◆ **TASK DETAILS**: Continue the passage on the engine cache folder structure from its last line, before the records.

◆ **PASSAGE GIVEN**:
================================

This is where engines read and write I/O data as part of the Job DAG execution. The controller defines the folder tree from the root cache folder to the I/O folder based on the Job DAG. The Engine Toolkit reads and writes from this space on behalf of the engines to get the data required to execute a task and to write results for subsequent tasks.

The cache folder is generally organized in this way:

Org > Job > Task > I/O

Each I/O folder contains chunks of data an engine is reading or writing. For each chunk of data, two files are saved to the I/O folder: .data and .ctrl. To meet file system best practices, large folders are subdivided into multiple directories by the last two digits of the ID, and I/O folders are subdivided by the thousands digit (e.g., 001.data, 001.ctrl., etc.).

Each task in the DAG is associated with three sets of file system folders:

  • Input folders where tasks get the data to process.

================================

(Records for locating words and elements)
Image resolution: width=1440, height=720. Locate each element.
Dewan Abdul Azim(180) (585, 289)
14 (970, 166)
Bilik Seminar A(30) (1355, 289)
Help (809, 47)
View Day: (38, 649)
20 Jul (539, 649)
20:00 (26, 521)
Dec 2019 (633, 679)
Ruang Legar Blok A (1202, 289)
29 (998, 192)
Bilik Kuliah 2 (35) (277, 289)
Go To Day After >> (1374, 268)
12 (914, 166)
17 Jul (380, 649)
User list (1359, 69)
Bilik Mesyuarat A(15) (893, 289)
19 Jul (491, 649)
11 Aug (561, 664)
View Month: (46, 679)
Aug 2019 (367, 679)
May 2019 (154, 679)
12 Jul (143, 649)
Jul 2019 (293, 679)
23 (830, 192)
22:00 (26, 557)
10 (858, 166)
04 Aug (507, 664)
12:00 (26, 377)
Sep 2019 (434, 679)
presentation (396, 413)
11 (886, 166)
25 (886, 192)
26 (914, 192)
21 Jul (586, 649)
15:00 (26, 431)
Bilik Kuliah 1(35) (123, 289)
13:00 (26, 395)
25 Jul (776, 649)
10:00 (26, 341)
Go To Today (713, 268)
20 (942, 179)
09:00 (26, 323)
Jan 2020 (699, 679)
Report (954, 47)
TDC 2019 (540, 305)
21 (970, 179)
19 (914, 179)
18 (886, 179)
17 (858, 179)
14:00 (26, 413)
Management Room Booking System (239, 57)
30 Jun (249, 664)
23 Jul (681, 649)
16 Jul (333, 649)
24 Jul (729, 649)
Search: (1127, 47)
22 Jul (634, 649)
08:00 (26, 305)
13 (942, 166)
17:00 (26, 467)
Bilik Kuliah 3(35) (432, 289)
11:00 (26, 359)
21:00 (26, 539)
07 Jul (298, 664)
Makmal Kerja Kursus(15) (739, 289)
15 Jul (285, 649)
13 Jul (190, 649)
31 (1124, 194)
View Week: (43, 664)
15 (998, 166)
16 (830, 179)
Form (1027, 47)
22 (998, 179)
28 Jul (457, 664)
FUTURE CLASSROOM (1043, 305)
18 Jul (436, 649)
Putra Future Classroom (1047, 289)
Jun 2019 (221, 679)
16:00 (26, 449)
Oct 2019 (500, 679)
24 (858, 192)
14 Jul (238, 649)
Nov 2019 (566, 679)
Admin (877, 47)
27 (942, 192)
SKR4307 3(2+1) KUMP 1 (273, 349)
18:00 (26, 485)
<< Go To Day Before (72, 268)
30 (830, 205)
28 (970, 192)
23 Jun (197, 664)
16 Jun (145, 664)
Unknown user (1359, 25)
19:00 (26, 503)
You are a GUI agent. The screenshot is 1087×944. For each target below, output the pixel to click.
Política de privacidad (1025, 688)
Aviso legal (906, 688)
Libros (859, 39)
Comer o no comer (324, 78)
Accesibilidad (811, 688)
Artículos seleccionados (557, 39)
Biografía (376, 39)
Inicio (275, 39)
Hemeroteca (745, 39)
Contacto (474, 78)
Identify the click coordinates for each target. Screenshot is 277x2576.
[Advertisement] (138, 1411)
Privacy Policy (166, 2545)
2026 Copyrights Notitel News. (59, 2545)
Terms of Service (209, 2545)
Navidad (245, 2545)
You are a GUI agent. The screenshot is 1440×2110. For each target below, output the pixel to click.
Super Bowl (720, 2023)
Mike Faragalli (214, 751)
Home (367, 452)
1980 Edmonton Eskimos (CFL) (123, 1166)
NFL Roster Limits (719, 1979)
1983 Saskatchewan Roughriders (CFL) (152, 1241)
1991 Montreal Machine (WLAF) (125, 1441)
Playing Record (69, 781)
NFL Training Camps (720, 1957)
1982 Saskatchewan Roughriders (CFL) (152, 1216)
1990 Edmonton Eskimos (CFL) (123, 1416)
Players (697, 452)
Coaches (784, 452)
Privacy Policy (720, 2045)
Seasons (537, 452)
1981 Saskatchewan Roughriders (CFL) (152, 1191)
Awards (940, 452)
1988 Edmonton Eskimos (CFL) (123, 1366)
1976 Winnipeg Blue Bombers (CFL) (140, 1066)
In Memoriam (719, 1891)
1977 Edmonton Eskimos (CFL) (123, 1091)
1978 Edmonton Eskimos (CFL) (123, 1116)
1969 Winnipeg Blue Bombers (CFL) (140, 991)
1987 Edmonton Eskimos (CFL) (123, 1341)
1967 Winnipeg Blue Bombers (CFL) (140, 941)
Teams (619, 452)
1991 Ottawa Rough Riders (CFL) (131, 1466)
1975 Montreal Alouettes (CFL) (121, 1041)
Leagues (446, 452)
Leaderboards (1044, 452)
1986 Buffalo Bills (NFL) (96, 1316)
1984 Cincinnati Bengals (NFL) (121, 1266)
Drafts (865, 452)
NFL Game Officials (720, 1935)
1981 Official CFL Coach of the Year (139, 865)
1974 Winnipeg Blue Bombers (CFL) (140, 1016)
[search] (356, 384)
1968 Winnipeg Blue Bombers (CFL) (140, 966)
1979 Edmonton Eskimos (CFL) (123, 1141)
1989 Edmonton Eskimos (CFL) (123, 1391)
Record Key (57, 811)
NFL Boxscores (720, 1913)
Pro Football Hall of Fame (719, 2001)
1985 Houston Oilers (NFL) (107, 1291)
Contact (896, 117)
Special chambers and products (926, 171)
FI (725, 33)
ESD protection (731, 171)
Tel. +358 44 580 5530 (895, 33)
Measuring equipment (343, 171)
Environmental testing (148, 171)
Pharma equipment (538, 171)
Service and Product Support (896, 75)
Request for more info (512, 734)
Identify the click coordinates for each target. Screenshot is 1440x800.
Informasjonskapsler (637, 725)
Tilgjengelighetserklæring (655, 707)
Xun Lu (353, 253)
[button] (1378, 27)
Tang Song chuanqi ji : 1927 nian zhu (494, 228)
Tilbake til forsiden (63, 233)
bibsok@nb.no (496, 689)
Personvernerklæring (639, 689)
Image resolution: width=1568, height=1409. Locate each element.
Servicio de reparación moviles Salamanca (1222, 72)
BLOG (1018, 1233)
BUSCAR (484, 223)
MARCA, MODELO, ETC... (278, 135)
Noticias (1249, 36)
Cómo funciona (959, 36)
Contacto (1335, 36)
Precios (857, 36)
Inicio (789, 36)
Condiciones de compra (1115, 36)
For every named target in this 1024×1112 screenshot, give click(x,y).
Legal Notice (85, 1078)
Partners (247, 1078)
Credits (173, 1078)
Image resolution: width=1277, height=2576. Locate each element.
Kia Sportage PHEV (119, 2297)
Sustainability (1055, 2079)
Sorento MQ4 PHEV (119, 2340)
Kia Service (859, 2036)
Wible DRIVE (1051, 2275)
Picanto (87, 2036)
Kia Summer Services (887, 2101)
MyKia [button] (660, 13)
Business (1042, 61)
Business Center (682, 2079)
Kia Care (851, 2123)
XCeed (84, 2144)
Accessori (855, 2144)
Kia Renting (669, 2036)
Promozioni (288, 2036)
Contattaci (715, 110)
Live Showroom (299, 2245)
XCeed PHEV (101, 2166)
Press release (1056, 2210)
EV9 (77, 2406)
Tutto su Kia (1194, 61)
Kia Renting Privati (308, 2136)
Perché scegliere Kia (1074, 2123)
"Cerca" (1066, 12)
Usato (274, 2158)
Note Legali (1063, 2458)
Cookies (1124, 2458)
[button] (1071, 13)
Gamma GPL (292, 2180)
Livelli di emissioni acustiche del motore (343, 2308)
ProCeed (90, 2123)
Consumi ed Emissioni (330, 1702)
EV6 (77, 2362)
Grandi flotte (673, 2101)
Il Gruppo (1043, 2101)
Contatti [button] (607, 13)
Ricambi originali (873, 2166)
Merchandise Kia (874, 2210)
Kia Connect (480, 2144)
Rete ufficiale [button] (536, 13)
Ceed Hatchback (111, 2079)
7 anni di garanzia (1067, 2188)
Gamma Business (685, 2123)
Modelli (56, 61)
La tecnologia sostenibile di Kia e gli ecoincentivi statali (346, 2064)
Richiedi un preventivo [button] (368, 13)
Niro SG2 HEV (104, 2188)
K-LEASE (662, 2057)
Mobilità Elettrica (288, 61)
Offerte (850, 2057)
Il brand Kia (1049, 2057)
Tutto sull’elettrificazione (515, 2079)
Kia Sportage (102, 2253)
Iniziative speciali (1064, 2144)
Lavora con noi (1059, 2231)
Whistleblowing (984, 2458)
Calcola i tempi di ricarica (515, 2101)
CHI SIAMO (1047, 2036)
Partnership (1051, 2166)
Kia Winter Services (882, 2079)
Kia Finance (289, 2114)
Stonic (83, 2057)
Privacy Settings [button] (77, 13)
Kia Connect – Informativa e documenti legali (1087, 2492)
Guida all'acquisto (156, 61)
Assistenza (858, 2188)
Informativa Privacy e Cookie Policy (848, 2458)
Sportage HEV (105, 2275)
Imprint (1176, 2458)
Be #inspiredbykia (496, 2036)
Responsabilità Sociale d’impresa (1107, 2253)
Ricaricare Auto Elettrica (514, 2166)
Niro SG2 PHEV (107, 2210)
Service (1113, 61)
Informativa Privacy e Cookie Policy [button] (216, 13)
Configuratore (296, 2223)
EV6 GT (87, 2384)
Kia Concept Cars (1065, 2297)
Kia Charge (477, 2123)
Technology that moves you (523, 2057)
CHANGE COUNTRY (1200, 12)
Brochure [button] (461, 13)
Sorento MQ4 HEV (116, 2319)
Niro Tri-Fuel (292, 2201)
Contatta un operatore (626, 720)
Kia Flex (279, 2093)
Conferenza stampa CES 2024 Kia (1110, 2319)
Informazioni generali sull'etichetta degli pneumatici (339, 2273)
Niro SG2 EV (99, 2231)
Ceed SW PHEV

================================

◆ **FINAL RESULT**:
  • Output folders where chunks are stored that the tasks generate.
  • Child input folders that are used by the next task in the DAG.

To process a job DAG, each task requires 0-N inputs, either from previous tasks or from an external source. A task can have more than one I/O input folder. Similarly, each task can have multiple output folders, which are required if a task generates multiple data sets (e.g., both frames and audio files).

From an implementation perspective, an I/O object represents one output or one input folder in the File System. The same I/O object is used for both input and output folders because this designation depends on the needs of the consumer; however, the files in the folder will have the respective extension - .IN or .OUT.

File naming conventions

As Engines read and write from the respective I/O folders, they follow this naming convention:

[Index level 0] . [Index level *N*] _ [Timestamp] _ [Parent ID] . [IO Type] . [Base] . [Modifier] . [Attempt Count]

ItemDescription
[Index level N]A numeric counter that starts at 001 and increases with each output chunk or stream chunk. To construct the index of the output in a tiered way, e.g., 001.001_[rest of the filename], the engine uses multiples of those fields, separated by '.'.
[Timestamp](Non-stream files only). The engine provides the timestamp when the chunk is produced. If no time is provided, the default is the current time.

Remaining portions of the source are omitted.